Fellow classmates proposed their science project ideas to Wire Frames like they were proposing marriage, much to his fanfare. He oohed and aahed. His breathing became voluptuous. His cheeks flustered as he pulled books out of locked cabinets to aid students in their projects. His hands shook as he wrote out his marriage vows, which might have only been library book recommendations for further research.
I proposed my project at home to the dog. She didn’t immediately hork up the cat’s food, so I took it as her approval. At any rate, the cat food usually came back up while we were eating dinner. Sure, there’s light jazz dinner music, but have you ever tried dog vomit sounds while your mom yells at the dog for eating the cat’s special diet formula food? It’s serene.
Anyway. Here it is. My Grand Important Contribution to Science: What Evaporates Faster? Hot or Cold Water?
Water is science to me. I’m not dumb. I mean, I’m street smart. I’m creative. I can write good. I can perform basic self-care and hygiene. I can do simple math in my head to add the tip. I can raise children. I can not kill certain houseplants that are only the heartiest of motherfuckers.

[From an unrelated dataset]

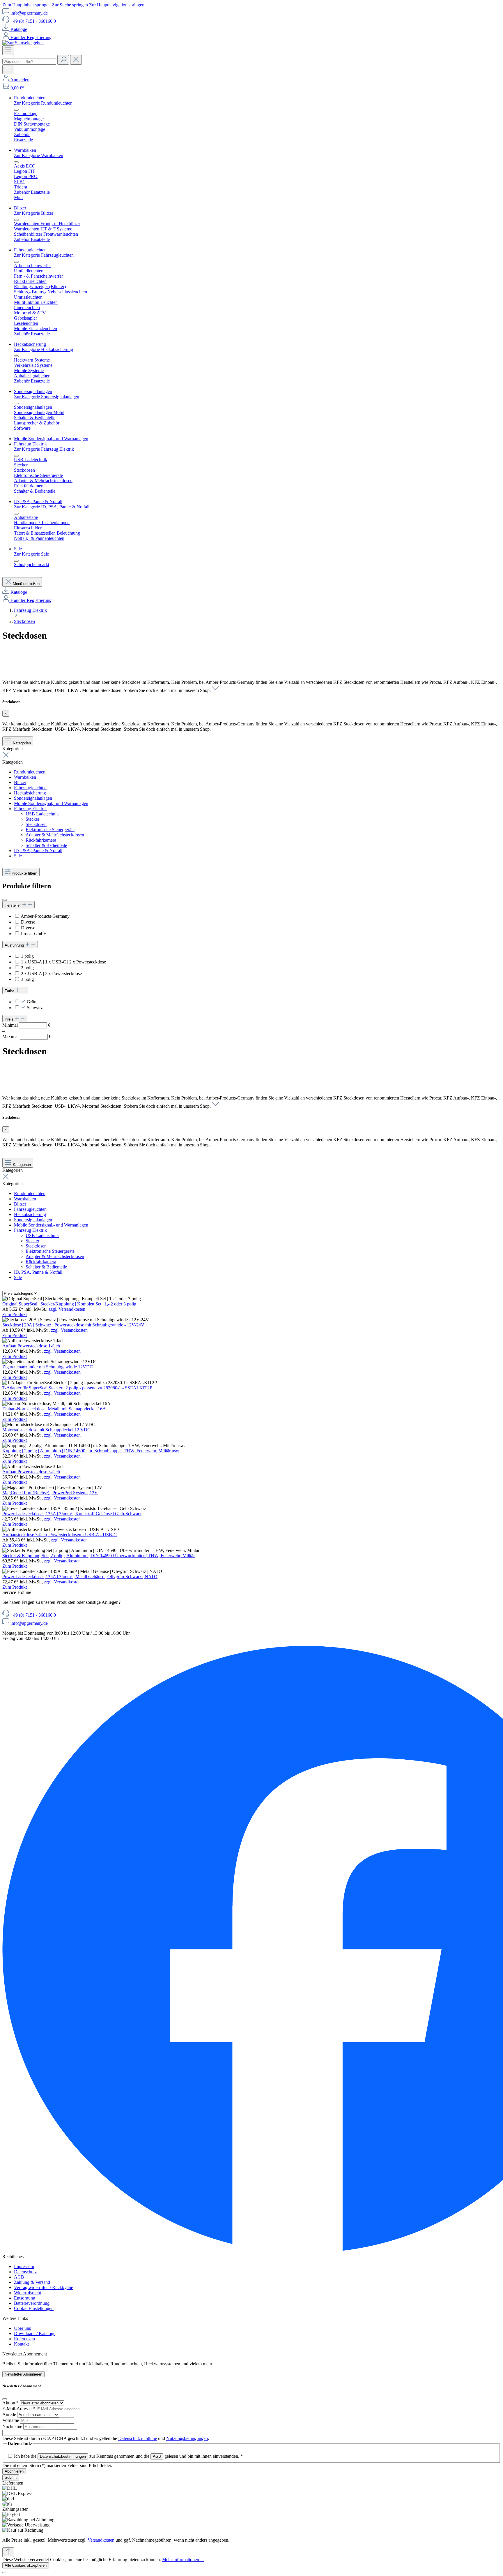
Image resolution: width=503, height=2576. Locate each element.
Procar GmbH (34, 933)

That is to say, I got nothing left in the brain for science. My brain space is like, okay don’t eat poison berries off random bushes, avoid quicksand, here’s a random but seemingly essential encyclopedic knowledge of dengue yellow fever symptoms, how to make a grilled cheese without burning, how to sort shapes into Fisher Price bucket holes, and where all the warp pipes are in Mario.
I got nothing else.
So what evaporates faster, hot or cold water? Whys it cold, whys it hot, wheres it come from, whats it do. Hell if I know. Tap water, cups, science. Sexy tri-fold, I will dream of you tonight.

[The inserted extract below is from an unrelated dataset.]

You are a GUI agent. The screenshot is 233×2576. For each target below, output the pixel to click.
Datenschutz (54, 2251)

The main problem was, I didn’t keep the water samples at any consistent temperature. Instead they both turned to room temperature within minutes, and over a series of weeks, I measured how much they lost to evaporation. So really, the question was, what evaporates faster — water that was warm from the tap initially, or cold?
I stashed my cups away in cabinets. Because above all, what water needed to evaporate was darkness, silence, and solitude. I’m certain if I had done my project on the psychology of water, I would have gotten an A.
Soon, I began sweating it. I was measuring millimeters upon mere millimeters, stretching that shit out for science. I needed to report something, and pitting two cups of room temp water against one another ain’t exactly rocking the world of science. And no one — not my parents, not Wire Frames, not the dog, not the voice of God — was ever like, your idea is stupid as hell. I was like an American Idol contestant, sent out in the audition rounds just to be relentlessly mocked for being a moron. We’re not going to say you suck, we’re just going to send you out there TO DIE.
Now I think, well, my dad was working night shifts at the maximum security prison, and my mom was working full-time as a bank teller and managing the household, so my little water project was low on their totem pole. Everyone was just trying to get by, and I was just trying to get out of middle school. And that’s it. That’s the damn hustle.
I got a C from Wire Frames, which when paired with my participation ribbon, went together like an aged Manchego goes with a smokey Cabernet Sauvignon. And it’s hot water. Water that came out hot from the tap evaporates .0002 percent faster over the course of a month. You’re goddamn welcome, Science.